Simulating a multiple regression
Some students will have regression based studies to simulate data for. So the final example I am giving here is how to simulate data for this model.
The data I am going to simulate is for one of my own studies for a while back now (WTF 2015!!). It was a piece of work published using the goals data we worked with last week. I collected perceptions of goal promoted by coaches (mastery and performance) and looked at the extent to which they could predict confidence in youth sports participants. The citation for the work is:
Curran, T., Hill, A. P., Hall, H. K., & Jowett, G. E. (2015). Relationships between the coach-created motivational climate and athlete engagement in youth sport. Journal of sport and exercise psychology, 37(2), 193-198.

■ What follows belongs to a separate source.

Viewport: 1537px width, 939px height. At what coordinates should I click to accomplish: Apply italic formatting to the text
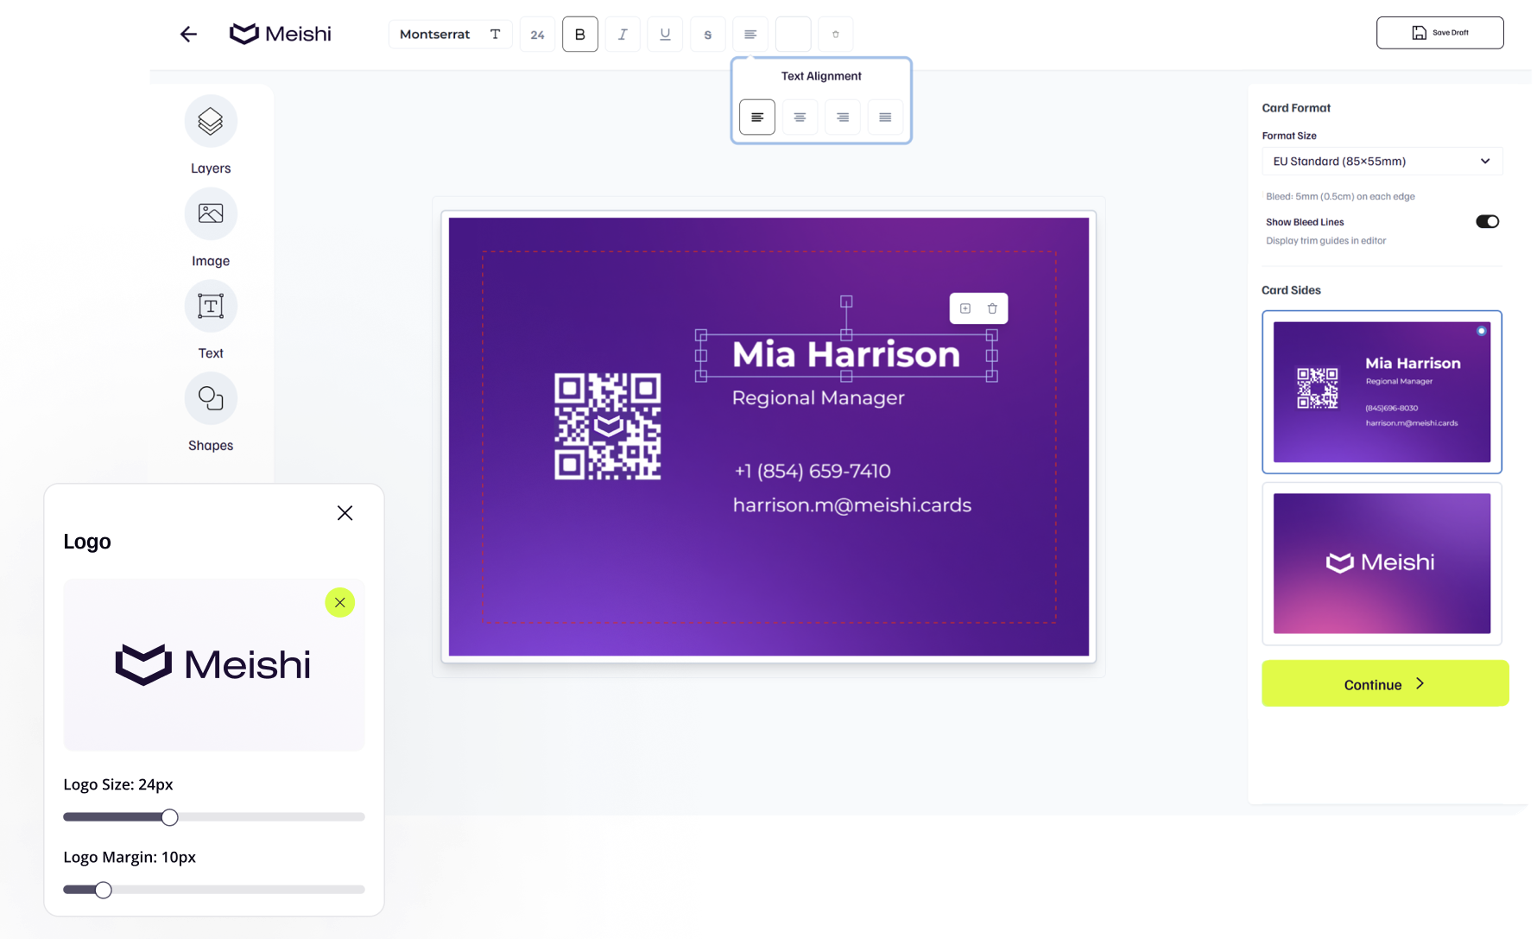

I had two predictor variables (mastery and performance) and one outcome (confidence). i use multiple regression to test the relationships.
Simulating data for this sort of study is a little more involved because there are relationships to consider. But we can still achieve it fairly comfortabyl using rnorm.
For this example our outcome of interest is continuous (confidence measured on a 1-5 scale) and that the data is not clustered (don’t worry for now why this matters, we will look at clustering next semester). In this example, our model would look like: Y = b0 + Xb1 + Xb2 + ej. In this equation, Y represents the continuous outcome, b0 represents the intercept, Xb1 represents mastery and Xb2 represents performance. Let’s generate some simulated data using rnorm using the means and SD from the paper. I will request the original sample size (260) because my study was sufficiently powered.
ID <- 1:260
mastery <- rnorm(260,mean =3.99, sd = 0.67)
performance <- rnorm(260, mean = 2.36, sd= 0.55)
b0 <- 1.15
b1 <- .69
b2 <- .18
sigma <- 1.4 # this is for the random error in the model
eps <- rnorm(ID,0,sigma)
confidence <- b0 + b1*mastery + b2*performance + eps # this is the linear model equation with the study beta values multiplied by the simulated data to give the criterion variable
This code takes the linear model form: conf ~ 1 + mastery + performance and simulates the predictor and outcome variables that have betas of .69 and .18 respectively. The intercept in the linear model was 1.15, but if it isn’t reported then just use the mean for the outcome variable as the intercept.
Creating dataframe
Lets create a new dataframe called reg that gathers all the variables needed for this regression analysis.
reg <- data.frame(ID=ID, mastery=mastery, performance=performance, confidence=confidence)
head(reg)
## ID mastery performance confidence
## 1 1 3.975899 2.035034 6.608805
## 2 2 3.671744 2.001293 5.077965
## 3 3 2.947234 2.172690 3.044614
## 4 4 3.425769 2.577992 2.951744
## 5 5 4.450623 2.594663 3.916524
## 6 6 2.255137 1.652392 3.333448
And then lets save it as a .csv file.
Save as dataframe (.csv)
Just like above, to save the newly simulated data, we just simply ask R to write the variables to a new .csv file with the write.csv function.
write.csv(reg, "C:/Users/CURRANT/Dropbox/Work/LSE/PB230/MT5/Workshop/reg.csv") # Remember to insert the correct file location for your compendium
And thats it! You can extend the above code to create any number of additional predictor variables.